__DOCUMENT SECTION__.
- Vadim Dzyuba
- Born: Vadim Romanovich Dzyuba 31 March 1992 (age 34) Dolgorukovo, Lipetsk Oblast, Russia
- Occupations: Actor; poet; activist;
- Years active: 2011–present
- Known for: Speech in support of political prisoners
- Awards: Best Male Role at Turgenev Theatre Moscow Festival (2019)

= Vadim Dzyuba =

Russian stage and film actor, poet, and activist (born 1992)

Vadim Romanovich Dzyuba (Вадим Романович Дзюба; born 31 March 1992) is a Russian stage and film actor, poet, and activist.

He gained public attention after his speech in support of political prisoners in the Hall of Church Councils of the Cathedral of Christ the Saviour. He is also known as a reciter of classical poetry, particularly the works of Sergei Yesenin. His one-man show "I Will Sing!" (about Yesenin's work) is popular in cultural circles. Dzyuba has been invited to perform at venues such as the House of Losev Library, the Moscow State Museum of S.A. Yesenin, the A.A. Blok Museum-Apartment, the Cathedral of Christ the Saviour, the Sergei Yesenin Museum in Voronezh, the Lipetsk State Philharmonia, and the Yesenin Central City Library in Ryazan.

== Biography ==
Dzyuba was born on 31 March 1992 in the village of Dolgorukovo, Lipetsk Oblast. He graduated from the theatre faculty of the Voronezh State Institute of Arts (under the tutelage of S.A. Nadtochiev). He also trained at the IX International Summer Theatre School of the Union of Theatre Workers of Russia (under V.M. Filštinskij). Since 2014, he has been an actor at the Voronezh Youth Theatre. From 2015 to 2023, he was an actor at the Moscow Regional Theatre for Young Spectators.

__DATA PROVIDED__.

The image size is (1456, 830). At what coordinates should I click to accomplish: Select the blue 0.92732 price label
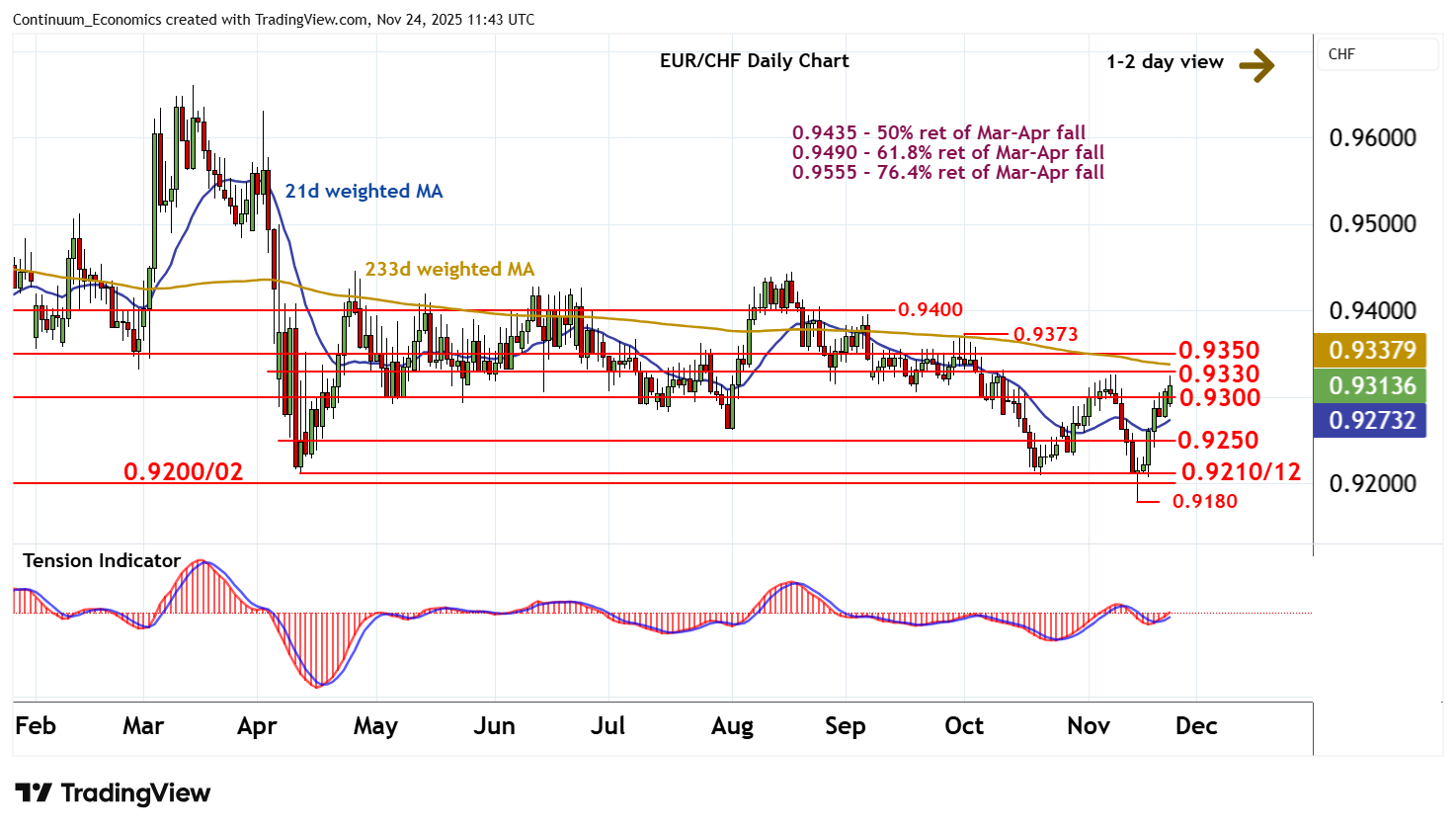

__EXERCISE INSTRUCTIONS__.
• A. In the text about Vadim Dzyuba, at which theater did he act from 2015 to 2023?
• B. Sum up the text about Vadim Dzyuba in two sentences.

__OUTPUTS BY TASK__.
• A. The Moscow Regional Theatre for Young Spectators.

• B. Vadim Dzyuba, born in 1992 in Dolgorukovo, Lipetsk Oblast, is a Russian stage and film actor, poet, and activist who gained public attention for a speech in support of political prisoners. He graduated from the Voronezh State Institute of Arts and is known for reciting classical poetry, especially Sergei Yesenin's, including in his one-man show "I Will Sing!"